The Philippines is blessed with numerous waterfalls due to the geology and terrain of the country. Trying to determine the best 8 waterfalls that I have visited was not an easy task. There is quite a number of waterfalls that I didn’t include here, and there are much more that are on my “to do list”. Anyway, of the waterfalls I have personally visited, let’s take a look now at what I think are the best 8 waterfalls you should visit in 2019 (in no particular order). Some of these waterfalls are without a doubt the best places in the Philippines.
1). Katibawasan Falls (Mambajao, Camiguin).

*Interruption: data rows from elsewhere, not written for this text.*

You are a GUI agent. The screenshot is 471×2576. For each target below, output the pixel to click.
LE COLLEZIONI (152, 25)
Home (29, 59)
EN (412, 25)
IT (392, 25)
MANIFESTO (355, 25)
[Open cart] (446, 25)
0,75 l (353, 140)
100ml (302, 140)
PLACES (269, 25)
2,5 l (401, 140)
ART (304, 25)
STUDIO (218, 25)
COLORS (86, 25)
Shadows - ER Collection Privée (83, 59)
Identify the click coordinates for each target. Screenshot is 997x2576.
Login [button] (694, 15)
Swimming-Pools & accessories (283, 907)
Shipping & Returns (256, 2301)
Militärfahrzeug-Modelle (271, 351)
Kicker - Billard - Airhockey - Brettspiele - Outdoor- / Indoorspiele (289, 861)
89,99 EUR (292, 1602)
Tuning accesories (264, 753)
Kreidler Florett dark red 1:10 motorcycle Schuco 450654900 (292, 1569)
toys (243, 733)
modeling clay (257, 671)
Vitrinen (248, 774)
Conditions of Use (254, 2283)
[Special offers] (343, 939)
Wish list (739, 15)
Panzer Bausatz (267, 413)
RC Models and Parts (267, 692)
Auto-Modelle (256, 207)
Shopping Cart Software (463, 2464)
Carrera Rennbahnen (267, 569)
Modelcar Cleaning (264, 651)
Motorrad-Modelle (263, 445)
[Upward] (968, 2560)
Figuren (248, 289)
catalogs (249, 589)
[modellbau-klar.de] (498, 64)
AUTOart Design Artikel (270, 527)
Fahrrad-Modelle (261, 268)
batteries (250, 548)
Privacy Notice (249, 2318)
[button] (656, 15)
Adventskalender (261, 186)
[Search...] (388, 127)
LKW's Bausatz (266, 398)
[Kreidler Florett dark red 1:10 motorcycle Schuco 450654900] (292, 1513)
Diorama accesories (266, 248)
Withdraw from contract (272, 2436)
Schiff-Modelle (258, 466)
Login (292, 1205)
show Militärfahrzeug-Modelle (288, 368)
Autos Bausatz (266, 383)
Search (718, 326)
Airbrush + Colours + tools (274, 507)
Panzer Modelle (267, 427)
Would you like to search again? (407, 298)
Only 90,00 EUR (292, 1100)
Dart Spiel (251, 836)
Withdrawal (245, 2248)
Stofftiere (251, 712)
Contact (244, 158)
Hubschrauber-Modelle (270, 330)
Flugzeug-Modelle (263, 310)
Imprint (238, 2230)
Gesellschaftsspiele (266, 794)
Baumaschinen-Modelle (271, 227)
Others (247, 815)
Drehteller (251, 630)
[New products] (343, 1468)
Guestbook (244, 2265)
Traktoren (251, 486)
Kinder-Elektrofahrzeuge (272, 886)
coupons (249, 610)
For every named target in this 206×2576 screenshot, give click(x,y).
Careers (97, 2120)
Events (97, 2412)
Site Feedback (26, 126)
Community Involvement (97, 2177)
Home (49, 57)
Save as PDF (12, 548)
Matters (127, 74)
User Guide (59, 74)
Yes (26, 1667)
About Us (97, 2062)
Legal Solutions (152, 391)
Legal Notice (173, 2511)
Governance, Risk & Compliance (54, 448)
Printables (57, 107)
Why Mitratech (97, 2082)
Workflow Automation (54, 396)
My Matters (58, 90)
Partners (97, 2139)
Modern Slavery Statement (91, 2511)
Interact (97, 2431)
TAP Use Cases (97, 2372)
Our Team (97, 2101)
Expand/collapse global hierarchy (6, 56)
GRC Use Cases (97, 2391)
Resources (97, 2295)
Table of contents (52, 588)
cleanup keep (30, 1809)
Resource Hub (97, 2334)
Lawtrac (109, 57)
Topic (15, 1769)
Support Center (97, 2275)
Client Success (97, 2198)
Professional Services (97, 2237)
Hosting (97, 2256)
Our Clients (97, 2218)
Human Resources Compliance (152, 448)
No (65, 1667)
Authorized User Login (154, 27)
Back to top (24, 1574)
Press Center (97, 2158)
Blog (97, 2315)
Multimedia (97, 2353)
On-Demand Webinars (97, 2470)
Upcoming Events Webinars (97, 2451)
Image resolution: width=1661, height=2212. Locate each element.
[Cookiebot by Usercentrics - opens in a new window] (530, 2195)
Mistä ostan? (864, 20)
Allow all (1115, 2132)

This was the very first waterfall that I visited in the Philippines way back in 1998. This waterfall, located on Camiguin Island, is absolutely amazing at around 70 metres in height, which is still the highest waterfall I have seen. A thin stream of water gracefully falls into the basin below and provides a spectacular effect. The basin is surrounded by lush foliage which includes elegant ferns and orchids. This really is one of the most spectacular waterfalls I have seen in the country. The best part about it is that there was hardly any tourists there. This was 20 years ago so things may have changed now.
Google Maps: Katibawasan Falls
2). Pagsanjan Falls (Pagsanjan, Laguna).
Pagsanjan Falls (also known as Cavinti Falls), is the most famous waterfall in the Philippines. This is known as a plunge waterfall and is very powerful. The most popular way to see it is to take a canoe up through the rapids. If you are feeling game there is a bamboo raft that takes you right across to the actual waterfall and the cave located behind it, known as Devils Cave. As you pass through the waterfall, you get to appreciate the full ferocity and power of it. The sound of the water as it crashes down is so loud that you can’t even hear people shouting at you.
Google Maps: Pagsanjan Falls
3). Buntot Palos (Pangil, Laguna).
Buntot Palos is another very powerful waterfall. It takes quite some effort to reach this waterfall as you take a 2-hour hike through some pretty inhospitable terrain. However, it is well worth the effort. Such is the power of the waterfall you can hear it from quite some distance away before you even reach it. This is a horsetail type waterfall in which the water spreads out the further it falls. The basin then flows into another waterfall which doesn’t have a viewing area so is quite dangerous. This is a truly majestic waterfall.
Google Maps: Buntot Palos
4). Mag-aso Falls (Kabankalan, Negros Occidental).
I was absolutely blown away when I came across this waterfall hidden in the mountains of Kabankalan. This waterfall is three waterfalls in one and is very elegant. This is a cascading style of waterfall with the water trickling down the rock face. The water in the basin is an amazing turquoise colour and almost looks like the ocean. The water then flows from the basin into a stream which then, in turn, cascades over more rocks creating gentle rapids.
Google Maps: Mag-aso Falls
5). Hulugan Falls (Luisiana, Laguna).
This is right up there as one of my favourite waterfalls in the Philippines. Hulugan Falls is more of a curtain style waterfall and is probably 40 to 50 meters in height and about 15 to 20 metres in width. There is a little bit of hiking involved to get there however, it is nothing too strenuous and definitely worth it. The basin into which the waterfall flows is quite large and can be deep in parts. This then flows into a few multi-tiered mini falls before blending into the river. It really is a great place to chill out for an afternoon in relax in the bosom of nature.
Google Maps: Hulugan Falls
6). Batlag Falls (Tanay, Rizal).
This waterfall is amazing as it has a separate series of about three waterfalls across a rock face 30 to 40 meters wide and approximately 20 meters high. The first waterfall is more like a horsetail waterfall, whereas the other two waterfalls are more of a cascading style of waterfall. One of the other two waterfalls has a rock shelter beneath it allowing you to be able to go underneath the waterfall yet be protected by the rock. Just like Mag-aso Falls, Batlag Falls has amazing turquoise colour water in its basin. Being located in Tanay Rizal, this is a place that can be easily accessed from Manila.
Google Maps: Batlag Falls
7). Tamaraw Falls (Puerto Galera, Oriental Mindoro).
Tamaraw Falls is a very unique waterfall in that the stream actually flows under the main highway. This is a tall and elegant waterfall that cascades down the rock face in a few stages from two distinct falls. The stream it creates in its basin then runs beneath the highway leading to another waterfall on the other side of the road. However, there is no viewpoint for this section. You only get to watch the water disappear over the ledge. This really is one of the more unique waterfalls I have seen.
Google Maps: Tamaraw Falls
8). Ambon-Ambon Falls (Panguil, Laguna).
Located on the other side of the mountain from Buntot Palos Falls is Ambon-Ambon Falls. Like Buntot Palos, this is part of the Pangil Eco Park reserve. Ambon-Ambon Falls is definitely one of the more accessible waterfalls I have recommended in this blog. There are several water crossings involved in reaching Ambon-Ambon Falls which really does add to the adventure of it. The good thing about it is that when you reach the main waterfall, you can get access right up amongst it. It really is a spectacular waterfall when you get to experience the water splashing down on you.